Event # 7. THE SMITING OF THE JUDGE OF ISRAEL UPON THE CHEEK (5:1-2)

Surely the Rabbis who rearranged the chapter division between Micah four and five recognized the danger of this passage to their angry teachings against Jesus. Here alone they refused to follow the normal chapter divisions established centuries ago and found in the translations of Micah. In the separating the first verse from the second verse with the chapter division, the pair of crucial events that still lay ahead of Micah's time appears to have been deliberately obscured to the reader of the Tenach in Hebrew and in the Jewish translations of Micah. But the adverb that introduces the first verse of Micah five in English clearly shows that the events contained in the last verse of Micah 4 and 5:1 in the Jewish texts (Mic. 5:1-2 in other translations) are part and parcel of a very important event series. That event series would have to occur before the nation of Israel would see their Messiah set up the great kingdom which long ago had been promised to David.

TO TRUST OR NOT TO TRUST

Jeremiah 17:5-13

The man who is trusting in man, who makes out of flesh his arm,
Whose heart departs from the LORD, who is trusting not in His Word,

CURSED IS HE!

But he who trusts in the LORD, whose heart is fixed on His Word,
Like a tree by the waters forever he spreads out his roots by the river

FOR BLESSED IS HE!

But Oh, how the heart leads astray! Deceitful and wicked its way!
To turn from the LORD as a fool, to cling to one's wealth as his pool---

HOW FOOLISH IS HE!

A glorious high throne is the place of Him Who gives us His grace.
Should one leave the searcher of hearts or the fountain of waters depart?

HOW FOOLISH IS HE!

This seventh great event which had to precede the fulfillment of the promises concerning the Messianic kingdom is introduced by Micah in the same way as several other of these events by the adverb "now.'" The Prophet says: "Now gather yourself in troops, O daughter of troops. He will lay siege against us. They will smite the Judge of Israel with a rod on the cheek" (Mic. 5:1).
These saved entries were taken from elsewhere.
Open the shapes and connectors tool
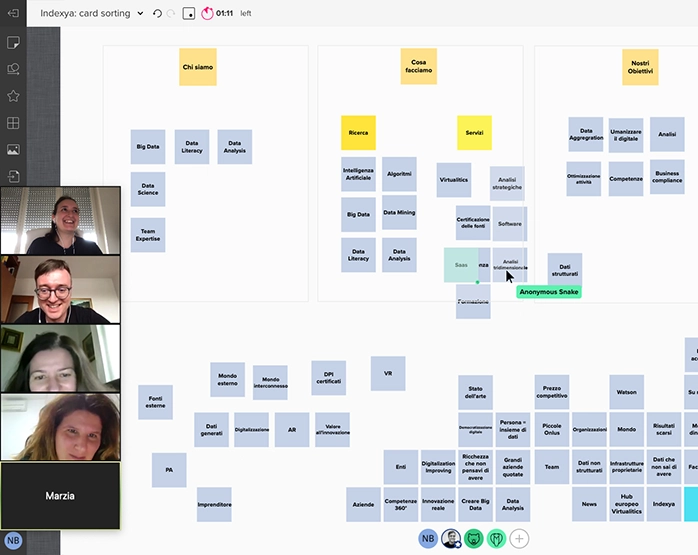 pyautogui.click(x=13, y=69)
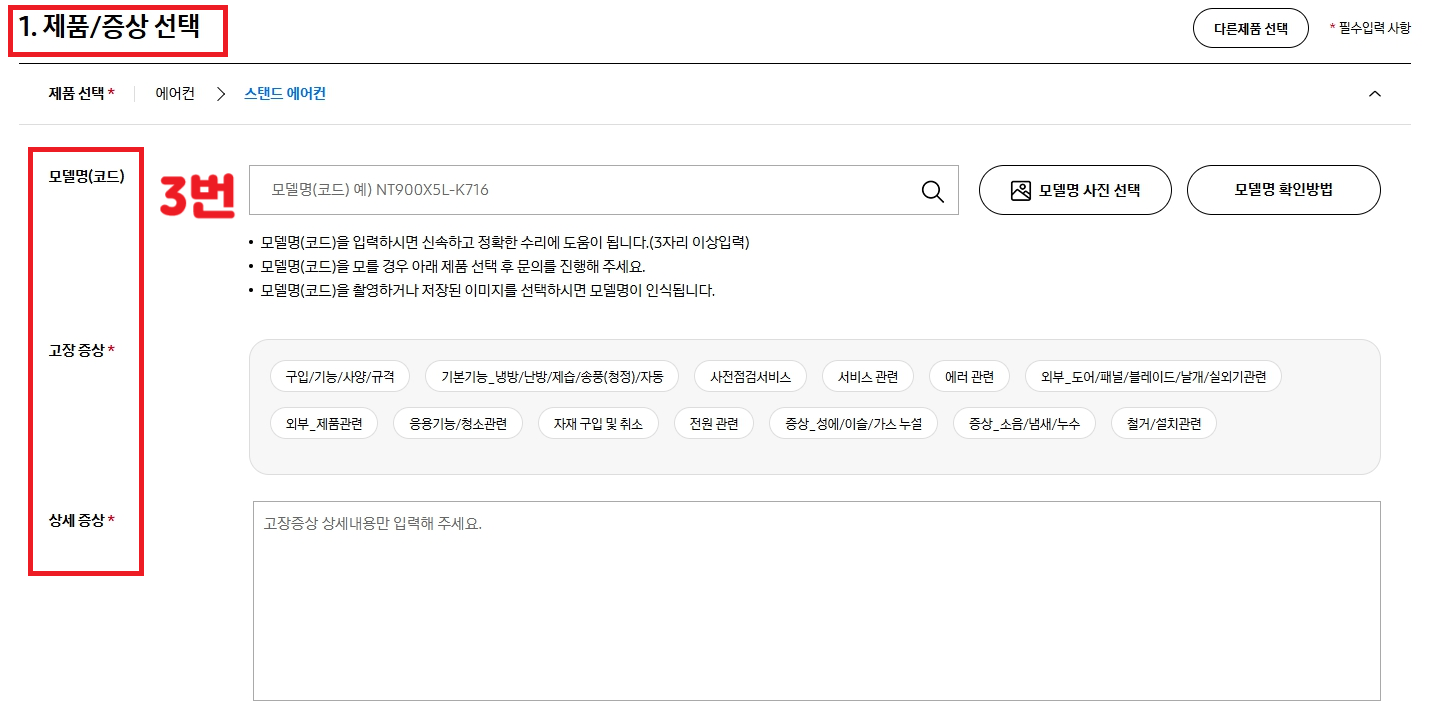This screenshot has height=706, width=1435.
Task: Open the 에어컨 breadcrumb link
Action: pos(174,93)
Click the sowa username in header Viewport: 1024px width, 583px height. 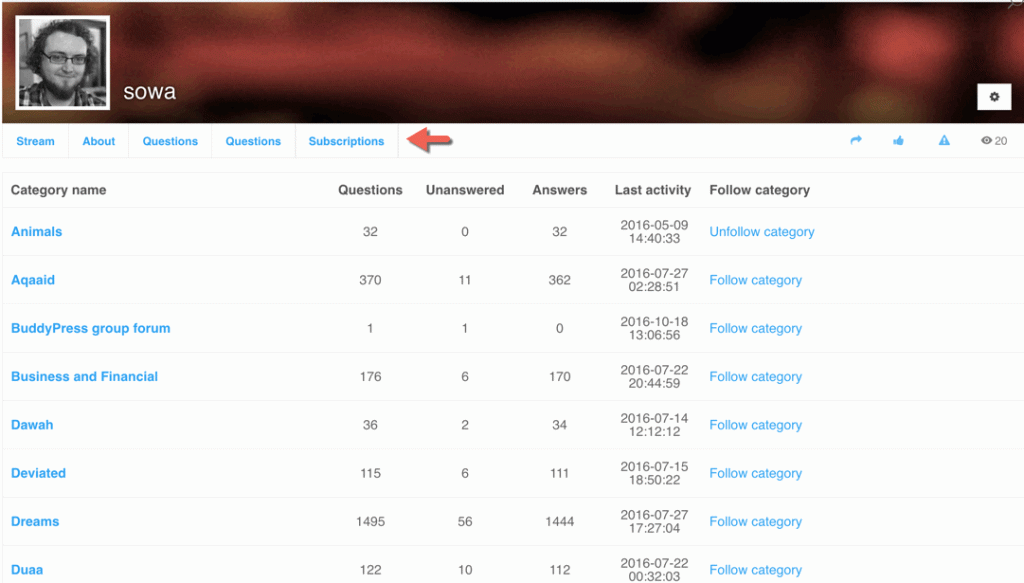(150, 92)
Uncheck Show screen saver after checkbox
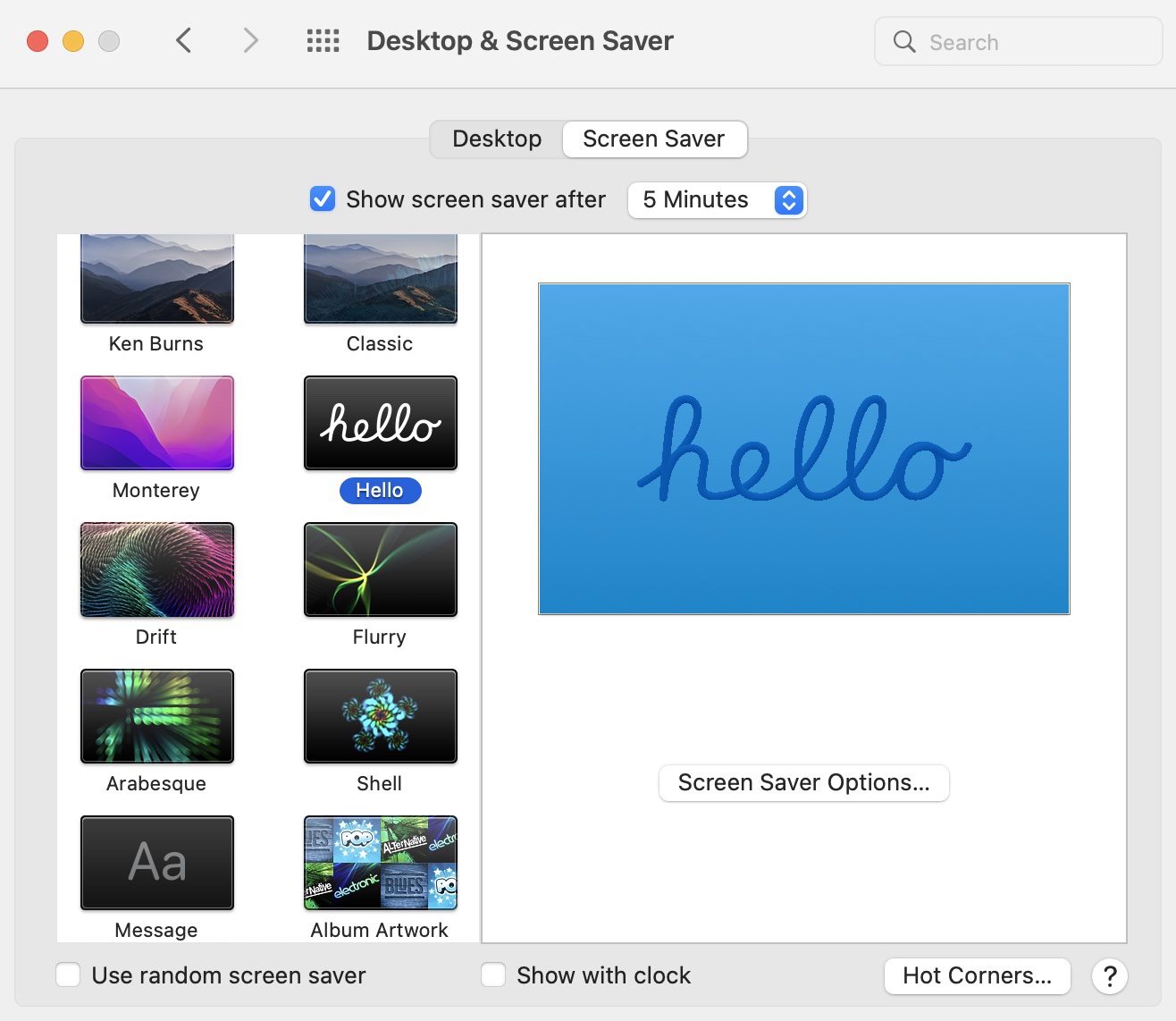Image resolution: width=1176 pixels, height=1021 pixels. (x=323, y=198)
This future event which faced Israel would be unintelligible apart from the obvious relationship of this verse with the context which follows and inescapably is linked with this verse. It is a sad thing that the rabbis of old, recognizing this problem to their rebellious position, divided these verses with a chapter division. The context of the verse that follows is crucial. And since that is true, it is of the utmost importance that the verse be examined and discussed in that light.

FOR OUR TRANSGRESSION

(Isaiah 53:1-5)

Who would have dreamed of that which we heard, this concerning God's Son:
"Born of a Virgin, Man and God!" Or thought that our king must be born?
Who ever dreamed that Galilee would raise One from Bethlehem town?
Capernaum? No! Nor Nazareth, the place where Messiah would be found?
When was the Arm of Jah revealed as He walked on our dusty roads,
Sapling from trunk of Judah's kings, this root grown up from dry clods?

What in that One was there to see of beauty or comeliness rare?
Cause for delight was not in Him nor form like a king for our care.
He was despised by all who saw, despised and forsaken of these;
Man with our pains acquainted well, Who healed all our fearsome disease.
Oh how our sin did blind our eyes that He should be hidden from us!